How to Build a Sitemap
It all Starts With Your Website
The hub at the center of your online marketing efforts is your website. Execution online starts with having a website that can be easily maintained. Everything else spins out from there and in turns drives traffic back to your website. With the rise of social media platforms visitors can spend time outside a website interacting with the brand but the ultimate goal is to drive them back to a website. For example, you may post a blog with tips about a topic your user would be interested in. Next, you might push this post to your Facebook page or on Twitter – with a link back to your site. Content goes out and the user (hopefully) comes in.
As we saw in Dr. Fogg’s research on web credibility, design is critical here. With open-source platforms like WordPress, Joomla, and Drupal it is becoming increasingly easier and more affordable to publish content online and have it look well designed.
But great design starts with restraint in laying out the pages on a website – commonly called the site architecture. Let’s breakdown how to do this effectively.
How to build a Sitemap
Since we have our user persona and data on what users are looking for when they search, we can start to assemble the key parts of our web presence using a tool called a sitemap.
Sitemap: a list of all the pages on a websites organized in a hierarchical fashion.
When planning a new website, the blank canvas can be intimidating. Mapping out all the pages and the interactive functionality can seem like a daunting task. Aside from content creation, this is usually the toughest part in the process of launching any new digital property.
Here are five simple rules for how to create a sitemap
- List out all the topics and ideas using your user persona and the keyword search term data for what this visitor wants from your website. Remember time is the true currency online – how will your site reward a website visitor for giving this up?
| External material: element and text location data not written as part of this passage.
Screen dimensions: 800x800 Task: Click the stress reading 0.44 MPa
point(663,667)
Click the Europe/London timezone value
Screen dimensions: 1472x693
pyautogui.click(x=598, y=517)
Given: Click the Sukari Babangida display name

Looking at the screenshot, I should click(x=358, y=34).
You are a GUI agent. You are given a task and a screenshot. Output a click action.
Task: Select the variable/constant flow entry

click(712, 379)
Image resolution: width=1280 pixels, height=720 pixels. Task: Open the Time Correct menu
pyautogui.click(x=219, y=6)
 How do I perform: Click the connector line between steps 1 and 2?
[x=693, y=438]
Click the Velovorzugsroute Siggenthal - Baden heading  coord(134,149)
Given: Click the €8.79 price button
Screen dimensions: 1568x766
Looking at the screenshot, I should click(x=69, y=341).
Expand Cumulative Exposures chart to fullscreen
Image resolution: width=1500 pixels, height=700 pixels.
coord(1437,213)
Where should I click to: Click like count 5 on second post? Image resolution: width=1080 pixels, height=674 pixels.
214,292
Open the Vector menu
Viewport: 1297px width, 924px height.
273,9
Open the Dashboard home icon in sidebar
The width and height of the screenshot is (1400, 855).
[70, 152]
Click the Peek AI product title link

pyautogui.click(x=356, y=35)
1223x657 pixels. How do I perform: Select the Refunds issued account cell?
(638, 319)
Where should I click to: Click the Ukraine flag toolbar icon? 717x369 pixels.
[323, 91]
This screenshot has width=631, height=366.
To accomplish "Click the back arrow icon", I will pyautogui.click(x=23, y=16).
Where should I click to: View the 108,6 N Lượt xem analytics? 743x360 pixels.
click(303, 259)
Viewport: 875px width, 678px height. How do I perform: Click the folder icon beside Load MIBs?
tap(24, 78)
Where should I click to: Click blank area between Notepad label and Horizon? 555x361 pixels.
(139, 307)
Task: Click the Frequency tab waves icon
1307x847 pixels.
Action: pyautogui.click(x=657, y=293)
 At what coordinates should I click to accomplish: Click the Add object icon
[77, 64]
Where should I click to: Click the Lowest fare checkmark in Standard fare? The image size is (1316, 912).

- On a whiteboard, list the major sections of the site. A simple brochure website for a business might include the following: Home, Services, Projects, About, and Contact.
Tip: Strive to keep the major sections to no more than seven sections. When a user lands on your homepage, you want to make easy for them to navigate the site and not feel overwhelmed with choices.
- Break out any topics by areas of common interest. For example, under the “About” section might include pages on company history, philosophy, staff, and goals.
- Almost every website today includes a blog. This is almost a “site within a site” in that categories can be created to hold specific topics. This helps keep the main site’s architecture clean and uncluttered. For example, a small business might have blog categories like Tips, Customer Spotlight, Common Questions, Photo of the Day, etc. If these were to exist in the main sitemap it would quickly become cluttered and the navigation would be a mess. WordPress is particularly good at setting up and managing site content and breaking out the blog with specific categories.
- Once you have all the pages flushed out in the order with the main headings, pull in a few people from your target market if possible. Hide the sub-pages and ask them what they would anticipate getting when they click on the main headings. You want these to be dead-simple and very intuitive in relation to your target market.
Everything that follows for executing will flow out of this site map. Nailing the architecture with as much simplicity as possible is critical for getting users to move thru the site. Tracking visitors’ experience through web analytics packages will quickly reveal if this is not done correctly.
Again, it comes back to common sense. We’re lazy and do not like to think when we’re online. Your job as the digital marketer is to do the hard thinking up front before any Photoshop files are produced so when someone shows up at your website they can lazily click their way to being educated or delighted.
This all starts with a clean sitemap.